Алексеев уже порывался встать и уйти и себя ругал, что поддался на уговоры Спиридона пойти к нему. Еще не бывало такого, чтоб так ошибался он в человеке, — почудилось, что мужик с головой, правды ищет и не находит, вот с таким только и говорить, такого на путь направить. Куда там! Оказалось — мужик-домовод, только и думает, как бы замужество подходящее дочке устроить.

Вот тут и явилась раскрасневшаяся с мороза густобровая Наталья, сбросила с себя черную кофту на вате, платочек оставила на плечах, не поздоровавшись, глянула мельком на гостя, стащила с ног старые валенки, влезла в стоптанные войлочные туфли домашние, подсела к столу.

— Наташка, — сказал отец, — ты познакомься с гостем. Он наш, тож из Смоленской губернии. Петр сын Алексеев, знакомься с ним.

Наталья словно только сейчас заметила Петра, приподнялась и лодочкой протянула руку, назвала себя.

— Здравствуйте, Наташа, — заулыбался Петр Алексеевич. — Мне тут отец ваш про вас рассказывал.

— Что ж это он про меня такое рассказывал?

— Да все больше про то, какая вы пригожая да ладная у него.

— Недолго-то у меня будет, — многозначительно заметил отец. — Вскорости отхватят ее у меня. Вишь какая румяная!

— Отхватят, — искренне сказал Петр, невольно залюбовавшись Наташей.

И против собственной воли не уходил от Баскаковых. Целый час еще сидел и все говорил с Наташей о том о сем. И вспоминал собственные кулачные бои на Москве, и про Петербург рассказывал, и про деревню Новинскую вспоминал.

Спиридон с Ариной молча сидели, оба довольные тем, что Петр охотно беседует с их Наташкой, а она слушает его, потягивая остывающий чай из блюдца.

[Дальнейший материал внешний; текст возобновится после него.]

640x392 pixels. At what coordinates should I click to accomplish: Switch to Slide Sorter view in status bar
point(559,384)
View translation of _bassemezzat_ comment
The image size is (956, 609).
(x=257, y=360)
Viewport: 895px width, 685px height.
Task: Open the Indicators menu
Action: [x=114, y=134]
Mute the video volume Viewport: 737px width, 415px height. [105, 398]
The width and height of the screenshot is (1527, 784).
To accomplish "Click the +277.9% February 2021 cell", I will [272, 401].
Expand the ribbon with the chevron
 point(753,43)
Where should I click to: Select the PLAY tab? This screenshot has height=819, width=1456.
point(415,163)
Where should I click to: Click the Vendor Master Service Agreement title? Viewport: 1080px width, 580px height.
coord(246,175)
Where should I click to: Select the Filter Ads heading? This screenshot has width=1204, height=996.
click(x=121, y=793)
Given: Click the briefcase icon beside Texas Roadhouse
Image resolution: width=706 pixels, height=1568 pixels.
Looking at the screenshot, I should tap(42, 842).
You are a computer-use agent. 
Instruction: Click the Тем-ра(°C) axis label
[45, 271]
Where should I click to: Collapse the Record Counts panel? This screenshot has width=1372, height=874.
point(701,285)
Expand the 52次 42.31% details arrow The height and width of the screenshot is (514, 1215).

Когда Петр наконец поднялся уходить, Баскаковы просили его приходить к ним почаще. Наталья скромно сказала:

— Милости просим.

— Да уж я его затащу, затащу, — пообещал Баскаков.

Шел в Сыромятники и все думал о Наталье Баскаковой: красивая, молодая и, по всему видать, скромница.

И вдруг сам себя оборвал:

— Да что это я? Сдуру влюбился, что ли? Очень она нужна мне! Да срам ведь какой перед Прасковьей Семеновной. Мало ли, что она ничего не знает. Совести во мне нет, вот что. Вздор это все.

Вздор-то вздор. А так привязался к нему, что, как ни отбивался от него, не отставал никак. И на работе вдруг ни с того ни с сего словно перед самым станком его встанет Наталья с вязаным серым платком на плечах, румяная, только с мороза, смотрит на него, улыбается.

— Пойдем к нам? — предложил как-то Баскаков после работы.

Петр отказался через силу. Хотелось к Баскаковым — вновь поглядеть на Наталью, вновь посидеть. Но потому и заставил себя отказаться, потому и сказал, что у него дело сегодня, что очень хотелось к Наталье.

— Нет. Не могу сегодня… Может быть, завтра… Или там послезавтра.

— Ну завтра так завтра, — согласился Баскаков. И уже было отошел от него.

Петр догнал его:

— Слышь, Спиридон… От меня поклон дочке твоей. — Потом спохватился, добавил. — И жене Арине тоже поклон.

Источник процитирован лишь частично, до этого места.